Incident Response Plans
- Right custom agent handles each incident type automatically — no human routing at 3 AM
- Filter by severity, service, title, and type to match precisely the incidents you care about
- Turn any plan on or off with one click — pause routing during maintenance without deleting
- See all plans, statuses, and custom agent mappings in a unified grid
The problem: one playbook for every fire
Not every incident is the same. A P1 database corruption requires deep log analysis and immediate action. A P3 performance degradation needs a quick metrics check. A deployment rollback needs source code context and deployment history.
Yet most automation treats all incidents identically — same investigation steps, same tools, same urgency. Your on-call engineer ends up being the router, deciding which runbook to follow, which dashboards to check, and how urgently to respond. At 3 AM, that decision-making overhead directly increases your MTTR.
How response plans work
Response plans connect incident filters to custom agents. When an incident arrives, your agent evaluates it against active response plans and routes it to the right custom agent automatically.
Each response plan has two parts:
| Part | What it controls | Example |
|---|---|---|
| Incident filter | Which incidents to match | P1 + P2 incidents on api-gateway service |
| Custom agent handler | How to respond | Use api-expert custom agent in Review mode |
Filter criteria
| Criteria | What it filters | Example |
|---|---|---|
| Severity / Priority | One or more severity levels | P1 + P2 (multi-select) |
| Impacted service | Which service is affected | api-gateway, payment-service |
| Incident type | Classification | Default, Major, Security |
| Title contains | Keyword match in incident title | "CPU spike", "Out of memory" |
You can select multiple severity levels in a single plan — your agent matches incidents at any of the selected levels.

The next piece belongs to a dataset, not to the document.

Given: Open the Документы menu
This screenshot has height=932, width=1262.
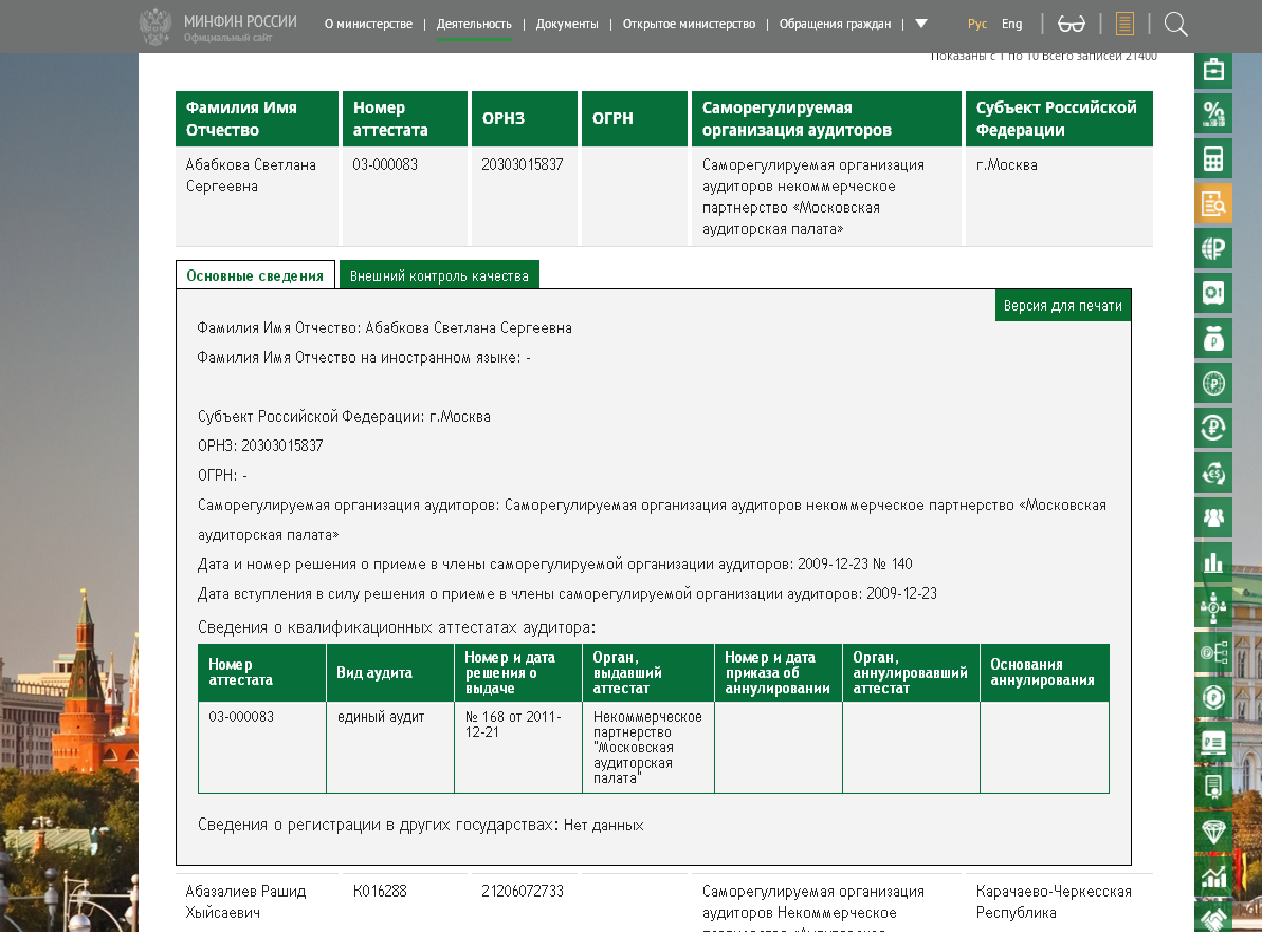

Custom agent configuration
Each plan specifies how your agent responds:
| Setting | Options | Default |
|---|---|---|
| Response custom agent | Any configured custom agent | Pre-selected when creating from graph |
| Agent autonomy level | Autonomous, Review | Autonomous |
- Autonomous — Your agent analyzes incidents and independently performs mitigation or resource modifications with the required permissions.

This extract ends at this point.